Con la certeza de atravesar el desfiladero, el Gobierno efectúa su apuesta: seducir ahora a los mercados, para que estos se calmen y permitan, a principio del año próximo, una incipiente recuperación. La apuesta va acompañada por una hipótesis fundada en la experiencia cíclica de la economía argentina: a una gran devaluación le sigue el reequilibrio de la balanza comercial, la licuación del gasto público, el fin del turismo en el exterior, el descenso de los salarios en dólares y una caída de las expectativas de bienestar, porque la población empieza a preocuparse por lo mínimo -no perder el trabajo, conservar los ingresos- y abandona momentáneamente los sueños de prosperidad. Esas condiciones promueven el inicio de un ciclo expansivo, donde debería disminuir la inflación y crecer la actividad, los puestos de trabajo y las exportaciones. Para que la hipótesis económica cierre, resta un requisito político clave: que la oposición no encuentre un líder y un programa capaz de devolverle el crédito de la sociedad. Para Macri, este es el horizonte: ajustar ahora, aguardar una recuperación después y hacer lo posible para que no reverdezca el carisma peronista.
Como se observa, esta hipótesis corresponde al nivel de la táctica, no de la estrategia. Porque no sabe, porque no puede o porque no quiere, el Gobierno renunció a un proyecto ambicioso, que involucre al conjunto de la clase dirigente en un programa más abarcador. Es cierto que tal vez carezca de interlocutores o estos practiquen la mezquindad, pero también es cierto, como lo analizó Claudio Jacquelin en LA NACION el lunes, que el Presidente no es afecto a los pactos. Basta que el dólar se aquiete para abrazar de nuevo el individualismo. Esa aversión arroja una consecuencia paradójica: la táctica de este gobierno es, en rigor, su estrategia. Con una consecuencia impopular: la adopción de un método y un relato contable centrado en la contracción de la economía. Esa dura medicina acaso esté asfixiando a la gente, como lo expone el chico del suburbio.

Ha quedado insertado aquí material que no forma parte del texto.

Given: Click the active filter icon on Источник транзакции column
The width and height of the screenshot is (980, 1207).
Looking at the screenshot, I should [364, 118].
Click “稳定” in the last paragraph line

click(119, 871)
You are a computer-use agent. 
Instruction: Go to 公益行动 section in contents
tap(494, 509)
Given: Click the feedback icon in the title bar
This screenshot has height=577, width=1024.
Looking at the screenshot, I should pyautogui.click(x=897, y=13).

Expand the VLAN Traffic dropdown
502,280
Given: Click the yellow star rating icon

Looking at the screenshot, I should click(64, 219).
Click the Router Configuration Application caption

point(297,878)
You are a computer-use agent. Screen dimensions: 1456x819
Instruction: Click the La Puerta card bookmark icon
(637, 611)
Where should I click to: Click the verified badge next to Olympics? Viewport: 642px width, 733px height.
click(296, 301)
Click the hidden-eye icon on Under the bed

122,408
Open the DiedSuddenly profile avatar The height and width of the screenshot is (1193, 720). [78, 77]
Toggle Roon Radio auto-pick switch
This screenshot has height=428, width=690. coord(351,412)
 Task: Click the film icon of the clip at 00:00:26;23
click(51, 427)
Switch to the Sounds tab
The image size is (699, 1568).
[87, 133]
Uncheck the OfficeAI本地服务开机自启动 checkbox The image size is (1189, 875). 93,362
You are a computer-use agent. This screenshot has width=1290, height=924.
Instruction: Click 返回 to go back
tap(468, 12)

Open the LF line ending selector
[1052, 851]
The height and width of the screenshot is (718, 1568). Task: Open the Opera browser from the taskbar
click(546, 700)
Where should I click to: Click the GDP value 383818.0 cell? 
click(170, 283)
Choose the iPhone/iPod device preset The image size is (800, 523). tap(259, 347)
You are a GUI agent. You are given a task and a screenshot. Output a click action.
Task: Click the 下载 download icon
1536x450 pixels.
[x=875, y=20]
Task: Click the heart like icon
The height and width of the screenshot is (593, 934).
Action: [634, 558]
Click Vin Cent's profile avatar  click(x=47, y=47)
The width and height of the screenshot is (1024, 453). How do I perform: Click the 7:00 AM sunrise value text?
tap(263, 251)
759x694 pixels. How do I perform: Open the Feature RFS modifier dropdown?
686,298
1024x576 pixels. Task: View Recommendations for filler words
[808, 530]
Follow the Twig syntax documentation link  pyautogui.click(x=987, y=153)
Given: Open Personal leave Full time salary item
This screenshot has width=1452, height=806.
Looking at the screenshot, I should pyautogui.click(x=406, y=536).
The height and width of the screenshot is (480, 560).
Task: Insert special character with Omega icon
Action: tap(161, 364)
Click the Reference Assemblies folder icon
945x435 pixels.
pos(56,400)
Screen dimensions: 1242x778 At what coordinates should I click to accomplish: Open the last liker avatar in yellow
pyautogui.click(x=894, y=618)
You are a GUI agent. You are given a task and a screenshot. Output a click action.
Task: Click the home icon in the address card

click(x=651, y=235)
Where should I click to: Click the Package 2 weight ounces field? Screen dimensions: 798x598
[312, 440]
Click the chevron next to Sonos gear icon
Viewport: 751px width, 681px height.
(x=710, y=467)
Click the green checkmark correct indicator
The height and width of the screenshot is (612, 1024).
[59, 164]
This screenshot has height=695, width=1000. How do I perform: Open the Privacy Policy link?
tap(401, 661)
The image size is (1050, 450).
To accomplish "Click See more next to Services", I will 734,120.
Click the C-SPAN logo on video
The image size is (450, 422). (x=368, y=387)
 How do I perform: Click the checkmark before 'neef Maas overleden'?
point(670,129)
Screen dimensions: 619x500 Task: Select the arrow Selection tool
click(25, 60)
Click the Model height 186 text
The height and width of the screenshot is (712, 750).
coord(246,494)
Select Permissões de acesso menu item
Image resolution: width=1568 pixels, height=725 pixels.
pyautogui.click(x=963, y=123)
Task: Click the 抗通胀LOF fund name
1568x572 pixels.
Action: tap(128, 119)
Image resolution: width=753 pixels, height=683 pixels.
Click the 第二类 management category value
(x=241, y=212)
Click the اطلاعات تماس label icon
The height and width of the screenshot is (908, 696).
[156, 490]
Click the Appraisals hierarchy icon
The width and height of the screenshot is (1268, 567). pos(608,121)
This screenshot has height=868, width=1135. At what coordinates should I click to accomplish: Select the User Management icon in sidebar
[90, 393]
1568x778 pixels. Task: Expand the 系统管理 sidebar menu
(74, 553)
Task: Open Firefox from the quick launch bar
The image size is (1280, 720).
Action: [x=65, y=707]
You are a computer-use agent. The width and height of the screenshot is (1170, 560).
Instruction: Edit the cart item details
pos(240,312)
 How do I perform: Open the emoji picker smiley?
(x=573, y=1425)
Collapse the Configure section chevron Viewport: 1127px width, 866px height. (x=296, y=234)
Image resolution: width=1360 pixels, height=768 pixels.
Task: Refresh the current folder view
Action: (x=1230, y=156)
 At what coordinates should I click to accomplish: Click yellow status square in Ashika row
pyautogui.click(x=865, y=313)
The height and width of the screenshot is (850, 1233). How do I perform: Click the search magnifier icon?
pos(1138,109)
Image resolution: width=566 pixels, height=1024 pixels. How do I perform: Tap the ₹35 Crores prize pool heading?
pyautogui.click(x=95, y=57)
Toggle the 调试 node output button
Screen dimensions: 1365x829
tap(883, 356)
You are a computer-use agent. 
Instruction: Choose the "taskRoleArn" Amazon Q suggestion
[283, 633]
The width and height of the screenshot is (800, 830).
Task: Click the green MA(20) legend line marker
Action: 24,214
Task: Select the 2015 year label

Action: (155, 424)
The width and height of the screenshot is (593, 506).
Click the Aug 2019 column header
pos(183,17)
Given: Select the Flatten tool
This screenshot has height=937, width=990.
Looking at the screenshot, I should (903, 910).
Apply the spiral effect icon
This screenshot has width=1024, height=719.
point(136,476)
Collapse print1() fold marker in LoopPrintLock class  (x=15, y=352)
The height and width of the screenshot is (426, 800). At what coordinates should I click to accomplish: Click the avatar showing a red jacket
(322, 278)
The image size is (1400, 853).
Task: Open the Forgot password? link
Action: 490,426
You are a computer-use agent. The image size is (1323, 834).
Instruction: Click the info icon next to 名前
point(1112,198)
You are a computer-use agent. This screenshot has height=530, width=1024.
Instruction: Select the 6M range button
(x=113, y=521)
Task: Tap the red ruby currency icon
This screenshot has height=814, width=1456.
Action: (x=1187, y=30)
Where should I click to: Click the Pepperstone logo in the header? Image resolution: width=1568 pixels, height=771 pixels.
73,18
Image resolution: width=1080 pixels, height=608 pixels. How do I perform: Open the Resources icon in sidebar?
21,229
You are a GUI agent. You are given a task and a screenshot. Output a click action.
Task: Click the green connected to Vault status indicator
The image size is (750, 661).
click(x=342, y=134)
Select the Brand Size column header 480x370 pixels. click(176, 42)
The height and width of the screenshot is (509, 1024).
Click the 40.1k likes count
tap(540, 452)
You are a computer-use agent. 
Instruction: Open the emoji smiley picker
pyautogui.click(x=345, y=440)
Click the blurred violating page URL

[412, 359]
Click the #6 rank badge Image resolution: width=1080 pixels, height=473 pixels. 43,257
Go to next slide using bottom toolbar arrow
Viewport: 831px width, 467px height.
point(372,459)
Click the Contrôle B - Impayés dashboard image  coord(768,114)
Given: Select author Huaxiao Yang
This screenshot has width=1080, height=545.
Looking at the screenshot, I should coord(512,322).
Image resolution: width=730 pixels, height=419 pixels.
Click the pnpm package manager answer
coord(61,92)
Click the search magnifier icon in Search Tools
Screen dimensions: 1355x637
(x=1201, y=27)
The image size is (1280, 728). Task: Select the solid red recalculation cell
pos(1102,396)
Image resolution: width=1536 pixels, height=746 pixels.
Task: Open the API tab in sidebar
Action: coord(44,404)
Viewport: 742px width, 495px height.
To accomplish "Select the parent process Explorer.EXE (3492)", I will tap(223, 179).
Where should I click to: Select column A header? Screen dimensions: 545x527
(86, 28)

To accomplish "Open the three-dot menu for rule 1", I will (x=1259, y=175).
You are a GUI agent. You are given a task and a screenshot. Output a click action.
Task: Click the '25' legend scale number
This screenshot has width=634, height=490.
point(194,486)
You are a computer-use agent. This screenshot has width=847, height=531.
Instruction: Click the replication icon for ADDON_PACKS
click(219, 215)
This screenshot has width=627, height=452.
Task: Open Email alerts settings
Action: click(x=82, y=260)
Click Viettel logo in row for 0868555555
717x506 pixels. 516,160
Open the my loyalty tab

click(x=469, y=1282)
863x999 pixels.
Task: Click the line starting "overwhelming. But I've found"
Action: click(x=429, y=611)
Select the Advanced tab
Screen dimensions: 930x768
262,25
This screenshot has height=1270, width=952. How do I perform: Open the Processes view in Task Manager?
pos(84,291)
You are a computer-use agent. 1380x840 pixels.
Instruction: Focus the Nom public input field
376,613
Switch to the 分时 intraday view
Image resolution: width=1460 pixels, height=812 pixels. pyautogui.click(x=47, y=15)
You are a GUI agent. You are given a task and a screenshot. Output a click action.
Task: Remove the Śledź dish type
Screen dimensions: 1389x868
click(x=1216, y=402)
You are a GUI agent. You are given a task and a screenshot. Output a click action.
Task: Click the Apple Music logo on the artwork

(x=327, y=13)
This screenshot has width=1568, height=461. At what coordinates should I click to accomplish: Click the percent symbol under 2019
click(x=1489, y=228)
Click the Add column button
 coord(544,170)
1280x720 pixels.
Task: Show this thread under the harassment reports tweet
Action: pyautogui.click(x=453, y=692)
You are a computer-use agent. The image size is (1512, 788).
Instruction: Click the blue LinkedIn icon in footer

Si el supuesto cíclico del Gobierno se cumpliera, es posible que alcance la reelección. Pero falta mucho y el panorama luce incierto. El malestar no solo es económico, sino también sociológico. Las capas medias y bajas de la sociedad están experimentando un desengaño y una ausencia de rumbo de consecuencias imprevisibles para la democracia: semejan un enorme fragmento que se siente a la deriva, navegando como un témpano desprendido del continente. Quizás entender este desgarro, sabiendo que a la Argentina le aguardan tiempos de escasez más allá de ocasionales recuperaciones, haga que las elites abandonen el egoísmo, para diseñar estrategias consistentes y duraderas de reconstrucción del país.